Case presentation: Seven patients with tumors in segment 7 underwent resection with the technique described above: 4 had Child's A cirrhosis and hepatocellular carcinoma (HCC), 1 had metastatic colon cancer, 1 had an adenoma, and 1 had a symptomatic hemangioma. Tumor size ranged between 2.5 and 7.7 cm. Blood loss during resection was between 150 and 500 mL. No patients required transfusion as a result of surgery. With the exception of 1 patient with Clostridium difficile colitis, the average hospital stay was 3.8 days.

Management and outcome: Parenchyma-sparing laparoscopic resection of segment 7 is feasible and can be safely performed using a sling for intracorporal hepatic retraction, manipulation, and positioning. Given the risk of HCC recurrence, laparoscopic liver resection may also be better suited for subsequent salvage liver transplant because of less perihepatic adhesions.

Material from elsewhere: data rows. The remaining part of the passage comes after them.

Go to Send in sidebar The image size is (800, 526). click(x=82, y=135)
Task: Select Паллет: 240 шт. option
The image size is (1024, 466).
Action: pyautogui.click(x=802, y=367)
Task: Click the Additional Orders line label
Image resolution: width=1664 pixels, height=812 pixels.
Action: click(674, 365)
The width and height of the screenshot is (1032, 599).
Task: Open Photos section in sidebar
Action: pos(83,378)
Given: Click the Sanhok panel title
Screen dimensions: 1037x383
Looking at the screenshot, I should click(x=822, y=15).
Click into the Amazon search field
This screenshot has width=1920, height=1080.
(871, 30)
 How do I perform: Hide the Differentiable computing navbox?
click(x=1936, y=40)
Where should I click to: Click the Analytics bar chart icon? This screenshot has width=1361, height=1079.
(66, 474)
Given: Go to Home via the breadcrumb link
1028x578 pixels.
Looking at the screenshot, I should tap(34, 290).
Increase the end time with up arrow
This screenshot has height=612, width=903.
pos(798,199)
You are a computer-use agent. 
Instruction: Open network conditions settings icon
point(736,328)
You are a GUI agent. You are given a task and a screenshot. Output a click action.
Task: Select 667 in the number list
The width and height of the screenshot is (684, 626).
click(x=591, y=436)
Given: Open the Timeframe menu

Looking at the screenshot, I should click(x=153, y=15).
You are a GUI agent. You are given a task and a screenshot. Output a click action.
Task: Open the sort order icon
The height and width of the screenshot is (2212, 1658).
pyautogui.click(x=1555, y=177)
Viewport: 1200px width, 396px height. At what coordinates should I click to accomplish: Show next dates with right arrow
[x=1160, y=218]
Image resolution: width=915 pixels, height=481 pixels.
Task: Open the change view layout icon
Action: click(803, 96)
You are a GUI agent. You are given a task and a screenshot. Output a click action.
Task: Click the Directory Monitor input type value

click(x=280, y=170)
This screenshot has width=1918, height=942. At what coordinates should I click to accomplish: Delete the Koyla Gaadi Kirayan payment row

Keywords: Cirrhosis; Laparoscopy; Liver cancer; Liver resection; Segment 7.

Figures

Figure 1.
Figure 1.
3D MIP reconstruction of tumor rendered as a volume for surgical planning. The tumor is rendered as a volume within reconstructed 3D MIP DICOM of the liver in the venous phase: axial (A), coronal (B), and right sagittal (C) views. DICOMs were read with the Horos open-source medical image viewer. Axial (D), coronal (E), and right sagittal (F) arterial phase images are of a segment 7 hepatoma.
Figure 2.
Figure 2.
Port and sling placement to expose right triangular ligament. (A) The blue line represents sling placement and direction of tension to initiate exposure of the right triangular ligament. The red arrows represent the anticipated rotation of the liver. (B) The sling after being slid over the dome of the liver. This maneuver allows the liver to be pulled away from the diaphragm, enabling access to the dorsal hepatic ligament and release of segment 7. Sites of 5- and 12-mm ports are shown as horizontal lines.
Figure 3.
Figure 3.
Use of the sling to retract the liver and expose the right triangular ligament. (A) Sling exposing the posterior lateral aspect of the right triangular ligament. (B) Division of the posterior superior right triangular ligament. (C) Sling pulling the dome of the liver away from the diaphragm, exposing the right coronary ligament anteriorly and laterally. Note the right phrenic vein draining into the vena cava or right hepatic vein.
Figure 4.
Figure 4.
Release of the dorsal hepatic ligament and rotation of the liver. (A) Right liver mobilized after division of short hepatic vein with exposure of dorsal hepatic ligament. (B) Liver released after division of dorsal hepatic ligament. (C) Natural position of the liver. (D) Rotation of the liver using 1-inch packing wrapped around the dome of the liver.
Figure 5.
Figure 5.
Use of umbilical tape for laparoscopic inflow control of hepatoduodenal ligament (Pringle maneuver). (A) Umbilical tape around the hepatoduodenal ligament. (B) The hepatoduodenal ligament with bulldog clamp cinched down to limit inflow to the liver.
Figure 6.
Figure 6.
Rotated liver and tissue transection for hepatoma. (A) Sling being used to rotate liver and segment 7 inferiorly and anteriorly. The harmonic scalpel is used to transect liver after lesion is identified and the borders are marked using laparoscopic ultrasonography. (B) Hepatic transection plane. (C) Resected specimen in segment 7, which is then removed through an infraumbilical incision.
Figure 7.
Figure 7.
Construction of suture for quick control of hepatic parenchymal bleeding. A 2.0 silk suture with an SH needle is used. The anchor is made by wrapping the 2.0 suture around 1 of the arms of a large hemoclip. The hemoclip is then compressed and the anchor is secured.